Cas-klage nach afrika-cup-skandal: senegals sterne fallen nicht vom himmel

Jetzt wird geschossen – mit Akten. Zwei Monate nach dem Finale-Wahnsinn von Rabat zieht der Senegal vor den Internationalen Sportgerichtshof und will Sadio Manés Triumph retten. Der Grund: Der afrikanische Fußballverband CAF erklärte Marokko am Dienstagabend per Urkunde zum Afrika-Cup-Sieger. Ein 3:0-Zuspruch, der in Dakar als Staatsaffäre gilt.

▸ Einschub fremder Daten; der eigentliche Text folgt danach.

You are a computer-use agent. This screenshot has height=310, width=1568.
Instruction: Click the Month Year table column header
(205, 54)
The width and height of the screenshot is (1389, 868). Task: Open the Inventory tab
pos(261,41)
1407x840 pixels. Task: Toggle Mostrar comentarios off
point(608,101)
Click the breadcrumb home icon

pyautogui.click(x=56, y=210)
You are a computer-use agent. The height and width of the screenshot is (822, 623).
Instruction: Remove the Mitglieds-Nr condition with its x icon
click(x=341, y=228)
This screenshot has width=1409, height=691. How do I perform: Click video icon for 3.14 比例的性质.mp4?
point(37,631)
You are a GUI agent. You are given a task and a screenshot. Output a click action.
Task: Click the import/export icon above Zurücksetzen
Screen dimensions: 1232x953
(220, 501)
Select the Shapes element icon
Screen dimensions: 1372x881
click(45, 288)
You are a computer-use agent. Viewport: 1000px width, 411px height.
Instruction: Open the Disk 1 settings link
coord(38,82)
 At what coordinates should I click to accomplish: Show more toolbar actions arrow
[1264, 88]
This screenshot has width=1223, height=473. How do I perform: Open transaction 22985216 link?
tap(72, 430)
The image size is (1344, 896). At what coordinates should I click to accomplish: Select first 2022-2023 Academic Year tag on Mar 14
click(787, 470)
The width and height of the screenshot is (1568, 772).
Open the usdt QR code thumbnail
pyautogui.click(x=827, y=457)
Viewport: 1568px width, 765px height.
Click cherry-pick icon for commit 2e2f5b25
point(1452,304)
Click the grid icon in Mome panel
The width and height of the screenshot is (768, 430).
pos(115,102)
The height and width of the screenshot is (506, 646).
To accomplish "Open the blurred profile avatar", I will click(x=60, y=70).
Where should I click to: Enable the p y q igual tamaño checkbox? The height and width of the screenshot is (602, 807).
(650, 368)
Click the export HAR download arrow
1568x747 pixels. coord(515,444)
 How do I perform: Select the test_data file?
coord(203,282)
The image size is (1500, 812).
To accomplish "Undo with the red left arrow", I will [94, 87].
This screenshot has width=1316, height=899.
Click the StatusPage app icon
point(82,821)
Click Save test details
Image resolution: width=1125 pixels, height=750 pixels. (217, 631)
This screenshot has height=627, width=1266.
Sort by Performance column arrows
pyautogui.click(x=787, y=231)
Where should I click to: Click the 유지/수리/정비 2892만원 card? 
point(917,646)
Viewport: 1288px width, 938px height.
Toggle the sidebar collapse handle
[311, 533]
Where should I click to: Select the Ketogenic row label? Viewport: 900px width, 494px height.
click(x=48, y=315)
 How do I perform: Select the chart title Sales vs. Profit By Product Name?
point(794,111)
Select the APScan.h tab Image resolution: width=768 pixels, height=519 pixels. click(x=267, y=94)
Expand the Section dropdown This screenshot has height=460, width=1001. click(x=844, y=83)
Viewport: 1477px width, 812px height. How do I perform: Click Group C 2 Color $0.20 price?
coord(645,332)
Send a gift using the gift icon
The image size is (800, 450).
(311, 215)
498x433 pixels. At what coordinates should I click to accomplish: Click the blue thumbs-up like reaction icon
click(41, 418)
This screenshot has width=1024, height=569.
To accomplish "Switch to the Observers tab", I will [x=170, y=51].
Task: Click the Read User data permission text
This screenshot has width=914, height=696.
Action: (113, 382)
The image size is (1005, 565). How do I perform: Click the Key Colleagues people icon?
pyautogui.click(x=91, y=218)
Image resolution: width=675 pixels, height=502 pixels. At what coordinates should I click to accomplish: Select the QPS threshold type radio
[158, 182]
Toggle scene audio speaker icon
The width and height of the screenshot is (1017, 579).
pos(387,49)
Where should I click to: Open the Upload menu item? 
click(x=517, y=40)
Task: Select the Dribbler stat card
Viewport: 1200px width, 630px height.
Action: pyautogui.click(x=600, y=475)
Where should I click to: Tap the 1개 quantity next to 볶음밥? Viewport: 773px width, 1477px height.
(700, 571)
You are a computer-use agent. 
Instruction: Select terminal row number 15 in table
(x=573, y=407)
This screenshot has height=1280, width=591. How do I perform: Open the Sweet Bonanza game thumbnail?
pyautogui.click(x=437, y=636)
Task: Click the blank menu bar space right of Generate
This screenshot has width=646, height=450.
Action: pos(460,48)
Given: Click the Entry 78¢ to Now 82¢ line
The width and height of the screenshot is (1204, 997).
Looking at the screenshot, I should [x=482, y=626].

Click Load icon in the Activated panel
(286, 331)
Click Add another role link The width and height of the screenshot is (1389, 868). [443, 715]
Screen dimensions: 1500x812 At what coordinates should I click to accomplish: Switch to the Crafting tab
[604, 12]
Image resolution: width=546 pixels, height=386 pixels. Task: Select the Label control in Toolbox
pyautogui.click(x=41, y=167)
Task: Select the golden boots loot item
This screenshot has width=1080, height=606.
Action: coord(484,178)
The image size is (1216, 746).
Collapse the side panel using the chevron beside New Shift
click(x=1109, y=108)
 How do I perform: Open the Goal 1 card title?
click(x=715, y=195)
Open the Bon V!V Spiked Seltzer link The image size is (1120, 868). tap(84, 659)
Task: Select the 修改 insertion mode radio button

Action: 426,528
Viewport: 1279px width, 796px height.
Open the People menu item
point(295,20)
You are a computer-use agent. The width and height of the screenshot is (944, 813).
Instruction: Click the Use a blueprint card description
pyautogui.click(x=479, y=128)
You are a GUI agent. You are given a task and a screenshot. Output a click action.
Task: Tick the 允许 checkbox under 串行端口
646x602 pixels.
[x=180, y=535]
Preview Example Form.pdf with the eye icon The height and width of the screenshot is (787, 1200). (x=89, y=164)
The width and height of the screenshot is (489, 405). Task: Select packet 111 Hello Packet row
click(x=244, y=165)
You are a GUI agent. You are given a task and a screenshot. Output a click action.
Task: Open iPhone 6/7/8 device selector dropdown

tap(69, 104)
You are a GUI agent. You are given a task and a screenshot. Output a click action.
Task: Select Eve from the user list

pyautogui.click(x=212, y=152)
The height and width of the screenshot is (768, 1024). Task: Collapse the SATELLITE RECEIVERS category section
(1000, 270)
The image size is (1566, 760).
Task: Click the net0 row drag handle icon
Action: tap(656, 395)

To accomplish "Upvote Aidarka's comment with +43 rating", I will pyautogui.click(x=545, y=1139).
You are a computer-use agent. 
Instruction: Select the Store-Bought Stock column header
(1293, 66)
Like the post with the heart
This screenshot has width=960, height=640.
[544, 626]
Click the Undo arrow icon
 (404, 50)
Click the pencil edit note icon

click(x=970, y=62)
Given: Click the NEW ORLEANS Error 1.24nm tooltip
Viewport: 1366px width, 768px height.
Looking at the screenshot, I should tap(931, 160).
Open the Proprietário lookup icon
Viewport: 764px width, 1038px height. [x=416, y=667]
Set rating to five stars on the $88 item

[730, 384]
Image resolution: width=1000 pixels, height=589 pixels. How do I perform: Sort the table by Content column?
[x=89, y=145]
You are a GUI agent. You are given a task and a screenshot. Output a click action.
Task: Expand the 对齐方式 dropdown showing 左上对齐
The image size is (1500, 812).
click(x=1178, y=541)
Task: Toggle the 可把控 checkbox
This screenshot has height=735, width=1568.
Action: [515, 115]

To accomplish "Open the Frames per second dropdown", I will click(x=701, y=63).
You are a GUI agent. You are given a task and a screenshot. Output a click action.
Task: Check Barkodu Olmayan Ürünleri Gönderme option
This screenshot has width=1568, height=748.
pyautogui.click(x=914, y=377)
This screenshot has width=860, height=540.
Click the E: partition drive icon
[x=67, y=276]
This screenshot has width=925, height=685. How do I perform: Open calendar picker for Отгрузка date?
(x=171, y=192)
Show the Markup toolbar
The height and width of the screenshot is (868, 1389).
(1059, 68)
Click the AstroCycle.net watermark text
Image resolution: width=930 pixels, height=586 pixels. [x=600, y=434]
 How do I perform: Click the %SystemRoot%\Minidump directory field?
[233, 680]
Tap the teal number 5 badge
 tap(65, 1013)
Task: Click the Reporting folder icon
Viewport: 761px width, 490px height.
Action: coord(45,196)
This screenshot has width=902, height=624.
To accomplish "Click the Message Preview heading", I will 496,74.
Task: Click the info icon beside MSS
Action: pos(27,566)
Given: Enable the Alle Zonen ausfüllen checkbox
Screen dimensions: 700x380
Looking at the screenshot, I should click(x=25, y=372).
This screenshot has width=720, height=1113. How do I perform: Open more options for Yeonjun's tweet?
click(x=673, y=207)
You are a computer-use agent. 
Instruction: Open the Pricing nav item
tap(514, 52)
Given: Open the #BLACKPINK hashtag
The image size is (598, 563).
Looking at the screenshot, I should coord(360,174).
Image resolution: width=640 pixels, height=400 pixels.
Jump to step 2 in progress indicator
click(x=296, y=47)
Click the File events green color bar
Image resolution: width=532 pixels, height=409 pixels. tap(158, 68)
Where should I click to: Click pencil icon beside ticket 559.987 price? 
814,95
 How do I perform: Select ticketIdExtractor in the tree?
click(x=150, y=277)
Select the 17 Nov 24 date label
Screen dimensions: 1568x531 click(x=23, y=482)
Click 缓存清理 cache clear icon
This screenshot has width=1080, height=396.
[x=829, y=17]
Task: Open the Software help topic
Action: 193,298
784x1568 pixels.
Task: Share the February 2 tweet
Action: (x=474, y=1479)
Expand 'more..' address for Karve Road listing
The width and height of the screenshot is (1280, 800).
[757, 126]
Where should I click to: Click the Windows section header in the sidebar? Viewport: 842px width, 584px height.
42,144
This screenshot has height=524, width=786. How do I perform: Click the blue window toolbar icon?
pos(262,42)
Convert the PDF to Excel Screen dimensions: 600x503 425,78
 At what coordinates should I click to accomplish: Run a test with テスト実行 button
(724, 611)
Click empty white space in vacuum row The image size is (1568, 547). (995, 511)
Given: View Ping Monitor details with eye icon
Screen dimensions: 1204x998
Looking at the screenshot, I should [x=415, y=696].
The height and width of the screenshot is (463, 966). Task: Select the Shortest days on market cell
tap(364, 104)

Chaos in drei Akten: Am 18. Januar flog Senegals Mannschaft nach einer Schiedsrichter-Entscheidung in die Kabine, die marokkanischen Fans flogen über die Barrieren, und nach 15 Minuten Unterbrechung schoss Pape Gueye das vermeintliche Goldtor. Jetzt droht genau diese Szene getilgt zu werden. Der CAF beruft sich auf Artikel 82: Wer den Platz vor Abpfiff verlässt, verwandelt sich automatisch in den Verlierer. Für Dakar ein Schlag ins Gesicht.

Die senegalesische Fußballföderation FSF kontert mit juristischem Konterpressing. „Ungerecht, beispiellos und inakzeptabel“, lautet das offizielle Bekenntnis. Lausanne steht bereits auf dem Kalender. Dort will der Verband „die Werte der Integrität und sportlichen Fairness“ einfordern – und die Trophäe zurück.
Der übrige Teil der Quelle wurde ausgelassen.